WHAT TO PRODUCE:
Which lines of the entries below hold the word "agent"? Report each of them.

Saved entries:
________________________
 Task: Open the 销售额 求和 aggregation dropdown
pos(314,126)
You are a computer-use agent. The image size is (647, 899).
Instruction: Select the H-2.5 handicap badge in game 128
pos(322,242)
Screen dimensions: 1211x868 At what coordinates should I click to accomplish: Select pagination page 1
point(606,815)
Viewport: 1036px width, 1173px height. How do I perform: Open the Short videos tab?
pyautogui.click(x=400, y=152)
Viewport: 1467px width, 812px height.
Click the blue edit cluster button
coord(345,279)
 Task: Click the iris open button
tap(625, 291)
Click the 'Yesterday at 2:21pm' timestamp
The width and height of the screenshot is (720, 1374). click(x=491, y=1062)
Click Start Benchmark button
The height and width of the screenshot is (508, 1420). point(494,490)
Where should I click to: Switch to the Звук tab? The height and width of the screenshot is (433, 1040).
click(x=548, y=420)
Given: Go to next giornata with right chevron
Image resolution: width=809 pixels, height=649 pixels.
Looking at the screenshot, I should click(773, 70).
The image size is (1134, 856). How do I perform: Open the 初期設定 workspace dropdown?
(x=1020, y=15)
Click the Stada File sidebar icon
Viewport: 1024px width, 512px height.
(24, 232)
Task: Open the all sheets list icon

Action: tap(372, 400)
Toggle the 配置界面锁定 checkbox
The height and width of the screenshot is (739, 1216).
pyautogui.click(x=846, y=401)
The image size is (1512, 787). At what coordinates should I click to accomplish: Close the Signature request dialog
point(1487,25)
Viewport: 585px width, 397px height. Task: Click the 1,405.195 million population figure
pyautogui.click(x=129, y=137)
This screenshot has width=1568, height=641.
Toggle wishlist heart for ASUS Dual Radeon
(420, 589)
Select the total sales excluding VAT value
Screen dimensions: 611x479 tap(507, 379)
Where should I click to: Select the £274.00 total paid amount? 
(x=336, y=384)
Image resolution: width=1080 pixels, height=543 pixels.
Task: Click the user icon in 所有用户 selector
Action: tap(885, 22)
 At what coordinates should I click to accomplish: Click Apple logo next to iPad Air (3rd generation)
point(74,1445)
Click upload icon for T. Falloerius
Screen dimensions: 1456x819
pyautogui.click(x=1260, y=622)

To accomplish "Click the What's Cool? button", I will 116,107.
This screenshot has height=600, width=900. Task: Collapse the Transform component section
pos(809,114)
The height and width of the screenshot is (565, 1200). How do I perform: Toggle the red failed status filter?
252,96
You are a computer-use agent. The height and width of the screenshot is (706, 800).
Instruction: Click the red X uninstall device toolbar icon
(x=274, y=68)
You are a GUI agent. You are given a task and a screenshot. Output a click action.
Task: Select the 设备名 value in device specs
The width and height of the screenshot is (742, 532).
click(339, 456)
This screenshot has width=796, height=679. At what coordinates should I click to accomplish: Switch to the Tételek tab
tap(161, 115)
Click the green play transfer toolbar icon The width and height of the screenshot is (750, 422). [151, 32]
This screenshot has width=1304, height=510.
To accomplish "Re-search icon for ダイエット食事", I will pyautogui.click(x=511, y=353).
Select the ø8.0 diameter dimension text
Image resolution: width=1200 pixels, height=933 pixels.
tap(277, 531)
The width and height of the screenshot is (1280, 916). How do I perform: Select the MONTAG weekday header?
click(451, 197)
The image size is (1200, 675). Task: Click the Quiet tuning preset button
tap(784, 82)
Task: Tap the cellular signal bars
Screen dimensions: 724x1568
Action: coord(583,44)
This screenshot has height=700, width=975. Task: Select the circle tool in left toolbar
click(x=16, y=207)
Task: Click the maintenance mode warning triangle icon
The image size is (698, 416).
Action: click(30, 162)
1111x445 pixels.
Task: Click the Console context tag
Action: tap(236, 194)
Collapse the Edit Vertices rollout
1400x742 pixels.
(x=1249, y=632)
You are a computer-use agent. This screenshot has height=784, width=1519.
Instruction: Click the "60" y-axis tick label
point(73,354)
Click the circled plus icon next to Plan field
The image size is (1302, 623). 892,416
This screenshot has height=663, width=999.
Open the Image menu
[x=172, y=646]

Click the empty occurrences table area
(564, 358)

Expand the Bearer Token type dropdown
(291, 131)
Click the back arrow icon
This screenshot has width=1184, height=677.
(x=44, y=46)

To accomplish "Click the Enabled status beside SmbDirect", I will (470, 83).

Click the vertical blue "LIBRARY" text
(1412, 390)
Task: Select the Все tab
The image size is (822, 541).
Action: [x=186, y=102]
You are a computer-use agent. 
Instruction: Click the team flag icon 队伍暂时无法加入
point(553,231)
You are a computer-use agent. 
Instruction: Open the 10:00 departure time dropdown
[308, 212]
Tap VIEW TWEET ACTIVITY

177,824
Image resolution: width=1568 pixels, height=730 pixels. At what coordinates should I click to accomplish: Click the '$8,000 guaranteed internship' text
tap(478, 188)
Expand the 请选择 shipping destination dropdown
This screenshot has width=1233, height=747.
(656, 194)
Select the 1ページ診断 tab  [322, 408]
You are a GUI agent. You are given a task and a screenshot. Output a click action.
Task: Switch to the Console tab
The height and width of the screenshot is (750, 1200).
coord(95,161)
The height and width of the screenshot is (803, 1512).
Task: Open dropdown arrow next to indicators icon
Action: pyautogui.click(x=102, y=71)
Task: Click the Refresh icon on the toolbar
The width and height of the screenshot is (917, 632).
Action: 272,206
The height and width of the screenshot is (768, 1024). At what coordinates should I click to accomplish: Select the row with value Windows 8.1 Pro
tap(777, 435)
________________________
WORKED SOLUTION:
You are a computer-use agent. The image size is (647, 899).
You are a computer-use agent. The height and width of the screenshot is (706, 800).
You are a GUI agent. You are given a task and a screenshot. Output a click action.
You are a computer-use agent. This screenshot has height=784, width=1519.
You are a computer-use agent. 
You are a computer-use agent. 
You are a GUI agent. You are given a task and a screenshot. Output a click action.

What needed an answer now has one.